----- DATASET ROWS -----

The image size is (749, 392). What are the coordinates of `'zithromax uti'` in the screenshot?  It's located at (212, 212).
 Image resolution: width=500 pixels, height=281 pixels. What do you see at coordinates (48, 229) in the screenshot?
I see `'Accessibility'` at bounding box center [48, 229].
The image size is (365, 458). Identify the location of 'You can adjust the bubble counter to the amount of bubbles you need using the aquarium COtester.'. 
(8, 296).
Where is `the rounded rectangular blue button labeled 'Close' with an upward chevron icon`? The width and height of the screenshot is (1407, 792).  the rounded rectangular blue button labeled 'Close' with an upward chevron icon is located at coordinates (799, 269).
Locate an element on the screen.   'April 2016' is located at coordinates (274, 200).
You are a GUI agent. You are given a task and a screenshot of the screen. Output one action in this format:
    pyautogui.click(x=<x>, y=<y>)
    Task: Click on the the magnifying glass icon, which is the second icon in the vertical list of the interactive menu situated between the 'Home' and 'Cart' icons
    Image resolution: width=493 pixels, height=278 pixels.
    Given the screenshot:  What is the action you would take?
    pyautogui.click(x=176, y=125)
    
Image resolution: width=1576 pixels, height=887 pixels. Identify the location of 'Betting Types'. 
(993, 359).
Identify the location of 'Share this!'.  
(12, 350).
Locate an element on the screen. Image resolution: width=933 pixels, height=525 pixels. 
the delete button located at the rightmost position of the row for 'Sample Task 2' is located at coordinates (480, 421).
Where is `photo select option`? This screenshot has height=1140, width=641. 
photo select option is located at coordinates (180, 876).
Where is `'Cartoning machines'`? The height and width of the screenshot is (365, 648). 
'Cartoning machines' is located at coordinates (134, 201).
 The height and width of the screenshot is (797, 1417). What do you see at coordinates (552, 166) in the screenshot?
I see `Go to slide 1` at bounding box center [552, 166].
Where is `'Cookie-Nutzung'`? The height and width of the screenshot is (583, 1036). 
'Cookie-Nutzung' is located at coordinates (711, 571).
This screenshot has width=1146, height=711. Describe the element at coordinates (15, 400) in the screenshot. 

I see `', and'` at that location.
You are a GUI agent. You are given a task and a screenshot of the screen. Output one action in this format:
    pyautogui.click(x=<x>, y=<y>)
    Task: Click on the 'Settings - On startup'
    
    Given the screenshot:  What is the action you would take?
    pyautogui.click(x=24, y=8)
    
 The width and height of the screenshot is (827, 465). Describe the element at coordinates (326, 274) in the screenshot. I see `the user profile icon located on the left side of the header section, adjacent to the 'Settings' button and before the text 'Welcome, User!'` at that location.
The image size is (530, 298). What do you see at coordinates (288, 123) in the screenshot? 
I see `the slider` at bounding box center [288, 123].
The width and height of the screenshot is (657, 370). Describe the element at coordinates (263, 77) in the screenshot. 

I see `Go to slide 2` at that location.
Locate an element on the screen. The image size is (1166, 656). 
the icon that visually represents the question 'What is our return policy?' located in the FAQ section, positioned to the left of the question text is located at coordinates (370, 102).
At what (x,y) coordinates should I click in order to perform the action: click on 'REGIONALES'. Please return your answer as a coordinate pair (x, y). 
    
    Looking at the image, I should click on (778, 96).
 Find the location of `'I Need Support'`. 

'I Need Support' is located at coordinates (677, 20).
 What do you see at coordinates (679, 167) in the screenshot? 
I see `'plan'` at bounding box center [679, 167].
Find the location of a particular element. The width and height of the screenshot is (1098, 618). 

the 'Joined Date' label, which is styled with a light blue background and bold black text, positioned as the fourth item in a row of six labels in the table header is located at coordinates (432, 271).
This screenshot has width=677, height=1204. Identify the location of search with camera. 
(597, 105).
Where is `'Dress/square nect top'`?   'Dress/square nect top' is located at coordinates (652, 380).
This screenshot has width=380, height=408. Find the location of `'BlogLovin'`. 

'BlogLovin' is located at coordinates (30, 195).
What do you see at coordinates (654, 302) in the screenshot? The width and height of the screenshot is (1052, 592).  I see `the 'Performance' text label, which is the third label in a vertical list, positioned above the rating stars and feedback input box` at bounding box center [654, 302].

-----

### WRITTEN PROBLEM
Can you change "GUI agent" to "desktop assistant" in the listing, from the line with "This screenshot has width=1146, height=711." up to and including the line with "the icon that", keeping everything else the same and returning only those lines?

### CORRECT ANSWER
This screenshot has width=1146, height=711. Describe the element at coordinates (15, 400) in the screenshot. 

I see `', and'` at that location.
You are a desktop assistant. You are given a task and a screenshot of the screen. Output one action in this format:
    pyautogui.click(x=<x>, y=<y>)
    Task: Click on the 'Settings - On startup'
    
    Given the screenshot:  What is the action you would take?
    pyautogui.click(x=24, y=8)
    
 The width and height of the screenshot is (827, 465). Describe the element at coordinates (326, 274) in the screenshot. I see `the user profile icon located on the left side of the header section, adjacent to the 'Settings' button and before the text 'Welcome, User!'` at that location.
The image size is (530, 298). What do you see at coordinates (288, 123) in the screenshot? 
I see `the slider` at bounding box center [288, 123].
The width and height of the screenshot is (657, 370). Describe the element at coordinates (263, 77) in the screenshot. 

I see `Go to slide 2` at that location.
Locate an element on the screen. The image size is (1166, 656). 
the icon that visually represents the question 'What is our return policy?' located in the FAQ section, positioned to the left of the question text is located at coordinates (370, 102).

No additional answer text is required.